VIVID

German-Japanese research cooperation in automated and connected driving: Virtual validation

The goal of VIVID is the development of a virtual validation toolchain, which includes the simulation of the environment as well as sensors.

The approval of automated and connected driving requires new efficient procedures for validation. One promising approach is the scenario based testing to control the parameter space in a targeted manner. The application in a virtual environment for purpose of validation promises benefits regarding costs, increased efficiency as well as safety for the execution. The main goal of the project is therefore the development of a virtual validation toolchain, which includes the simulation of the environment as well as sensors.

Further significant goals are the standardization and the use of open interfaces. These further global cooperation and support the transparent validation process, which is indispensable for the approval of automated driving functions.

The consortium consists of ten project partners including automobile manufacturers, suppliers, various research institutes as well as medium sized companies.

The project VIVID is a German-Japanese research cooperation for a virtual validation methodology for intelligent driving systems. This cooperation adequately addresses the necessity of international standards for the safety assurance relying on simulation.

A common approach to improve the perception quality as well as the redundancy in case of failures is to utilize multiple sensors. However, the evaluation criteria for such a combination of sensors are still unclear.

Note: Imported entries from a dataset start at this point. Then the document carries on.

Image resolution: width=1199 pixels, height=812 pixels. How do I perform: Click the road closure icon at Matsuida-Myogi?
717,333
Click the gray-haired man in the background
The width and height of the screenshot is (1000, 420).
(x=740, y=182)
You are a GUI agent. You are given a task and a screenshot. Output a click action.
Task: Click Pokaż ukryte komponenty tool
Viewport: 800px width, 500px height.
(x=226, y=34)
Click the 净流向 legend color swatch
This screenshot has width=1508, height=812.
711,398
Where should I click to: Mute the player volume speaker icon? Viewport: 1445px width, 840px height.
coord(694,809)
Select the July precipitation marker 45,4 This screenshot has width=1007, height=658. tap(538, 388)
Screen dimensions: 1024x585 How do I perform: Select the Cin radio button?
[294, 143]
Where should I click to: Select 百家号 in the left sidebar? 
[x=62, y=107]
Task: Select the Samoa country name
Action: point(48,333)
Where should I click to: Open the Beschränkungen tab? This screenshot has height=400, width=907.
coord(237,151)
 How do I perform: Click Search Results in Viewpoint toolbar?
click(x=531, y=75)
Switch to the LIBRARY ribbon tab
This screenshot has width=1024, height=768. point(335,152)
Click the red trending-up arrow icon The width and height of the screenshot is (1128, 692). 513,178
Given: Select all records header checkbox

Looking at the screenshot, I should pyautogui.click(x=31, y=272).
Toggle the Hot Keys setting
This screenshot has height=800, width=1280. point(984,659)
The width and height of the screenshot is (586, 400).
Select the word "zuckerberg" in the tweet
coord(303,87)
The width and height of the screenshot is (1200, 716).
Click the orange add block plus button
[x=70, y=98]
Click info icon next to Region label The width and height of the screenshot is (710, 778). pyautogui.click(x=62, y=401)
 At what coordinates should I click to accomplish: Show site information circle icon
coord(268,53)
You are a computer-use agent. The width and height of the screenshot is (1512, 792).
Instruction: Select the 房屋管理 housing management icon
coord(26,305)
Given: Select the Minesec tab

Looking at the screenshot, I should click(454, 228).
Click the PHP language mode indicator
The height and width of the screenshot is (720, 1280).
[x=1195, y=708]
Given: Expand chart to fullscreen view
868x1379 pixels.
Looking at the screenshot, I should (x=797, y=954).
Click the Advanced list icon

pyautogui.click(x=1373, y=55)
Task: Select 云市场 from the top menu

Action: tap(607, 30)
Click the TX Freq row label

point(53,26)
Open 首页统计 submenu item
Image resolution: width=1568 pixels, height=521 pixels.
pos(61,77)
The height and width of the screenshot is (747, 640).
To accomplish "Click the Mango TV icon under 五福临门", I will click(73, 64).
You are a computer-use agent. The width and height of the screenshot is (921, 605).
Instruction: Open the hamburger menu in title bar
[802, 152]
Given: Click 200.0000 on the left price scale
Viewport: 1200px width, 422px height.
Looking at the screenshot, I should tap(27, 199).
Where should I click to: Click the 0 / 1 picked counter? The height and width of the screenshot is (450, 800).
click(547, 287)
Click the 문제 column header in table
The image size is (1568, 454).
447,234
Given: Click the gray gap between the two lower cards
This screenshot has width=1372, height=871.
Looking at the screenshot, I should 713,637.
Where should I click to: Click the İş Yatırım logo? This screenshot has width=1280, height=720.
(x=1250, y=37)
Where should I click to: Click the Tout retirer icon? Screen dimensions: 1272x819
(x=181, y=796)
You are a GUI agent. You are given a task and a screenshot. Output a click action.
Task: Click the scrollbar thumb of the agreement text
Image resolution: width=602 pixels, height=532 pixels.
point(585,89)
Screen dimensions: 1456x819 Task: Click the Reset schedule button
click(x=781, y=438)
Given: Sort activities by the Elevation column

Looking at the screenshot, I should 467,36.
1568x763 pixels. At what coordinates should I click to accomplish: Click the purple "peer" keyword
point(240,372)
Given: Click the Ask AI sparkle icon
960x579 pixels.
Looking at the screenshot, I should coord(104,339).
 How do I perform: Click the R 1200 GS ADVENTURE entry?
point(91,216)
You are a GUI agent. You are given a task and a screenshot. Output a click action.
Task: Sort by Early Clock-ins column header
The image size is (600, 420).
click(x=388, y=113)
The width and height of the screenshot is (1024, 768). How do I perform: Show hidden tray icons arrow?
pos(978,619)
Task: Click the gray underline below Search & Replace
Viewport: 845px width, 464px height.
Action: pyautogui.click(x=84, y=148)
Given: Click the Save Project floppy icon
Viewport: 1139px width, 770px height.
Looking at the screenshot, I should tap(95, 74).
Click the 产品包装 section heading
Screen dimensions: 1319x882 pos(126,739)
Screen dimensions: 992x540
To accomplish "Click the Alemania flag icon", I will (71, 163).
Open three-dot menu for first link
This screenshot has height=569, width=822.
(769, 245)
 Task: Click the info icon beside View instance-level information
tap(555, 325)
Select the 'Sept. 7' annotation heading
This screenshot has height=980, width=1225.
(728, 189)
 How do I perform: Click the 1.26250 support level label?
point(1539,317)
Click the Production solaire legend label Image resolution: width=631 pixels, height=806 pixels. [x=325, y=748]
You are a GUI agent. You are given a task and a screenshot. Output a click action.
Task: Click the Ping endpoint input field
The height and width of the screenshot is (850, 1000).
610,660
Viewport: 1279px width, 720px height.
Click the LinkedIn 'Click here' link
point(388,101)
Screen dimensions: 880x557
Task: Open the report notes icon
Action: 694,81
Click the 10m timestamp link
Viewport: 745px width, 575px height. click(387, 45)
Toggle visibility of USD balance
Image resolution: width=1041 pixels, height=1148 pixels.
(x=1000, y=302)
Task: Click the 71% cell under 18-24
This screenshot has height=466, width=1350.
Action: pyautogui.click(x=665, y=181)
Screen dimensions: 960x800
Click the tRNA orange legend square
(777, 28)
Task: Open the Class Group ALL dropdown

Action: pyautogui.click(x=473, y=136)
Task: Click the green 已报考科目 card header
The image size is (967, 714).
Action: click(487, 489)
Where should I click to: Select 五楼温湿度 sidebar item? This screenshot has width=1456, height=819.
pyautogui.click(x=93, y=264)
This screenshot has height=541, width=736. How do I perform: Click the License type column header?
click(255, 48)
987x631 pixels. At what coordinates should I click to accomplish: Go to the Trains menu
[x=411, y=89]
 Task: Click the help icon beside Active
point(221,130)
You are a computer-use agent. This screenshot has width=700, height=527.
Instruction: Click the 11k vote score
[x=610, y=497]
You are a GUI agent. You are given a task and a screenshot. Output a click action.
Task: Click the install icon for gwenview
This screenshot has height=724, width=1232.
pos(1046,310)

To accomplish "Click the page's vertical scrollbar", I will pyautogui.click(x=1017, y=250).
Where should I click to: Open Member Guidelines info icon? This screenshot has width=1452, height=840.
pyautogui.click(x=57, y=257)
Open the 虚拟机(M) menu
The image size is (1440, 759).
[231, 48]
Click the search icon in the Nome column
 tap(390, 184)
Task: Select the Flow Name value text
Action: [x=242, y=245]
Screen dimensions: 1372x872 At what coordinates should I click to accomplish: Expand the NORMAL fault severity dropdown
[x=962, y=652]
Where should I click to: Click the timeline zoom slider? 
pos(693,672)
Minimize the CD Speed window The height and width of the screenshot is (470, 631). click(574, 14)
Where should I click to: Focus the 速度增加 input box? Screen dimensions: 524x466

Therefore, perception requirements on object level are formulated as sensor-neutral criteria. These can then be used to quantify the strengths and weaknesses of each individual modality. Emphasis is also placed upon understanding the complementarity between different perception algorithms and sensors. The same criteria can then also be applied to any sensor fusion algorithm in order to quantify performance.

Another aspect is the redundancy or the robustness of the perception towards algorithm or component failures. New methods are developed to adequately evaluate the robustness towards failure as well as redundancy.

For the safety argumentation of automated and connected vehicles, simulations are increasingly used in addition to real drives. Simulation environments in the form of 3D worlds with different material properties serve as input for sensor system models in order to reproduce the corresponding behavior of the sensors. However, there are no quantifiable requirements for the simulation environment for rendering-based Radar and Lidar system models.

Therefore, based on comparisons performed at different levels of the signal processing chain. Experiments and simulations are used as tools and compared with each other. A new methodology serves as the basis of the approach, which quantifies geometric regions in the simulation with different deviations using selected metrics.

This new approach is applied to different radar sensors and different environments. In addition to static scenarios with simple reference targets, dynamic runs and complex scenarios are analyzed.